### SHORT EXERCISE A
Copy the records verbatim, from the line containing "Draw a trendline with the trendline tool" through the line containing "tap(1694, 281)", with both of those lines included.

--- begin EXCERPT ---

China: Bitcoin banned?

China’s relationship with digital assets has always been ambivalent. On one hand, the Chinese regime favours high-tech solutions and likes security and traceability — both of which come baked into blockchains. But on the other hand, digital assets have historically had major price fluctuations and consequently been seen as high-risk/high-reward investments. These considerations, as well as environmental repercussions, may have reverberated louder in China than in some other countries, says HSBC’s global head of FX research Paul Mackel.

China’s latest move comes on the heels of a May ban on provision of digital assets services by Chinese banks, on the grounds that “recently, crypto currency prices have skyrocketed and plummeted, and speculative trading of cryptocurrency has rebounded, seriously infringing on the safety of people’s property and disrupting the normal economic and financial order”.

--- end EXCERPT ---
--- begin DATASET RECORDS ---

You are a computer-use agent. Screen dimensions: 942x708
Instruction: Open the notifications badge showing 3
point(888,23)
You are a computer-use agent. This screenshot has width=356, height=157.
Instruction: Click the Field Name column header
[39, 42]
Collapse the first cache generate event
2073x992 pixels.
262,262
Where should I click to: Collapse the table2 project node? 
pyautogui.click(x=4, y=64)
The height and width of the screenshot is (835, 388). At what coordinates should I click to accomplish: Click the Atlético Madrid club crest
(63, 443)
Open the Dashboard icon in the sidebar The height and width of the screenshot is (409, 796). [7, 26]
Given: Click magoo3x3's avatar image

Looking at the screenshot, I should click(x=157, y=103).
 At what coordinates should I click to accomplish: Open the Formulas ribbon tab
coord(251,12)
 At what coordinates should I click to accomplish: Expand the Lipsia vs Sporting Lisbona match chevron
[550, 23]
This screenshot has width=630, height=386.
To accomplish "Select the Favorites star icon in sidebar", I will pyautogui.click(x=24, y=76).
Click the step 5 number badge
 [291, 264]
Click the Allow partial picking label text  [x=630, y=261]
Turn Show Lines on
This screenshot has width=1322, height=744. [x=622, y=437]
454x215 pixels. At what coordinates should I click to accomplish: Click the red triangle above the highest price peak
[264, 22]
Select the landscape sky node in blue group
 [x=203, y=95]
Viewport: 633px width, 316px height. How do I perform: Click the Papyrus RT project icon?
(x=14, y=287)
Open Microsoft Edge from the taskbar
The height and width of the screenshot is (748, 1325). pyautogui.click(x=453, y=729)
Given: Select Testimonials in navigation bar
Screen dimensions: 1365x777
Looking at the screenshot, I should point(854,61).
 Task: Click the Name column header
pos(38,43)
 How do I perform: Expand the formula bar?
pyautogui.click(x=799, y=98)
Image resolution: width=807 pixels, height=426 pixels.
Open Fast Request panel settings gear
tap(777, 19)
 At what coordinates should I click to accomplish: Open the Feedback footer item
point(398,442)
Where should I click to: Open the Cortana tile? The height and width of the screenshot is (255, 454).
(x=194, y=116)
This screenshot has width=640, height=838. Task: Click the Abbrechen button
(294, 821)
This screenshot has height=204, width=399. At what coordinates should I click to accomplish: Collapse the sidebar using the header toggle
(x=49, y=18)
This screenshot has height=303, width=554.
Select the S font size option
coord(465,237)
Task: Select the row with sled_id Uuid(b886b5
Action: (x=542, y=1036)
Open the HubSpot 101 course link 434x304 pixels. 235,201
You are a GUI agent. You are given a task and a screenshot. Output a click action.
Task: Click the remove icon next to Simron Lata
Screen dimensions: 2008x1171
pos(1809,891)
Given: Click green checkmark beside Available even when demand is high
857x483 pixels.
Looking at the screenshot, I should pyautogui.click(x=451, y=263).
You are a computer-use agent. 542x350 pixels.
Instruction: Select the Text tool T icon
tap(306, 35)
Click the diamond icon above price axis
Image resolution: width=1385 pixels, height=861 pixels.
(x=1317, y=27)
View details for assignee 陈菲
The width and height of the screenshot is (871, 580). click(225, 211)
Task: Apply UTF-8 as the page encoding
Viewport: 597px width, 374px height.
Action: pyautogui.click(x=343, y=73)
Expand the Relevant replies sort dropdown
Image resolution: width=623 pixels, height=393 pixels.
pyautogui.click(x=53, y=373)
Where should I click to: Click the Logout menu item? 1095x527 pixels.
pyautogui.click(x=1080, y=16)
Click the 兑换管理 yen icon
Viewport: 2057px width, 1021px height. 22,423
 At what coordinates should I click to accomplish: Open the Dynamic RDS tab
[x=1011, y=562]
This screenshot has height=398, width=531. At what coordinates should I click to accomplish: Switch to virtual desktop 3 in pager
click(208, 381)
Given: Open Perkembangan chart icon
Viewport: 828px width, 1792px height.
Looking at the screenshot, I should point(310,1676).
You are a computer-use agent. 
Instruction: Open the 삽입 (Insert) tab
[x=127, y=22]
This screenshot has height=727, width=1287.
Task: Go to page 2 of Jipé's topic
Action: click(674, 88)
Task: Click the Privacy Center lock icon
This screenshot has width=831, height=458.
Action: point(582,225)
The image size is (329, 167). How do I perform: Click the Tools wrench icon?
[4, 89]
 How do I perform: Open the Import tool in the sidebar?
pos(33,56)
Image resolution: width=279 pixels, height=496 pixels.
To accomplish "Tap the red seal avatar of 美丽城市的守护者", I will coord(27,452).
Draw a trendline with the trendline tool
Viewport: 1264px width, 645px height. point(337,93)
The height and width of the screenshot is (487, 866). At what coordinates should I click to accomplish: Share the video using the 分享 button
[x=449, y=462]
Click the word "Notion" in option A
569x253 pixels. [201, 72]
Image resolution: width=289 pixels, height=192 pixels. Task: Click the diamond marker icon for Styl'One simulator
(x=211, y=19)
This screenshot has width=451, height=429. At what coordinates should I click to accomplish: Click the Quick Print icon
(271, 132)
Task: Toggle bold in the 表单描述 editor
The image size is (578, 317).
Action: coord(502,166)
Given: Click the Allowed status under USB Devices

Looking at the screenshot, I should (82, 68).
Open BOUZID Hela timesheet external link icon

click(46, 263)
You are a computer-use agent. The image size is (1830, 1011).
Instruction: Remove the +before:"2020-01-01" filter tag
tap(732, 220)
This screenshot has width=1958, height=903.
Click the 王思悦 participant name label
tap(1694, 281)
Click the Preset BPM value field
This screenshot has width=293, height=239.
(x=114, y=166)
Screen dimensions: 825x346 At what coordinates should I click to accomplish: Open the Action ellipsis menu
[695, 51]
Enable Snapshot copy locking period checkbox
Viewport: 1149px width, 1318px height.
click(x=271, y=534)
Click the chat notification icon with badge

--- end DATASET RECORDS ---

### SHORT EXERCISE B
According to the excerpt on China and Bitcoin, what did the May ban prohibit?

### WORKED SOLUTION A
Draw a trendline with the trendline tool
Viewport: 1264px width, 645px height. point(337,93)
The height and width of the screenshot is (487, 866). At what coordinates should I click to accomplish: Share the video using the 分享 button
[x=449, y=462]
Click the word "Notion" in option A
569x253 pixels. [201, 72]
Image resolution: width=289 pixels, height=192 pixels. Task: Click the diamond marker icon for Styl'One simulator
(x=211, y=19)
This screenshot has width=451, height=429. At what coordinates should I click to accomplish: Click the Quick Print icon
(271, 132)
Task: Toggle bold in the 表单描述 editor
The image size is (578, 317).
Action: coord(502,166)
Given: Click the Allowed status under USB Devices

Looking at the screenshot, I should (82, 68).
Open BOUZID Hela timesheet external link icon

click(46, 263)
You are a computer-use agent. The image size is (1830, 1011).
Instruction: Remove the +before:"2020-01-01" filter tag
tap(732, 220)
This screenshot has width=1958, height=903.
Click the 王思悦 participant name label
tap(1694, 281)

### WORKED SOLUTION B
It banned Chinese banks from providing digital assets services.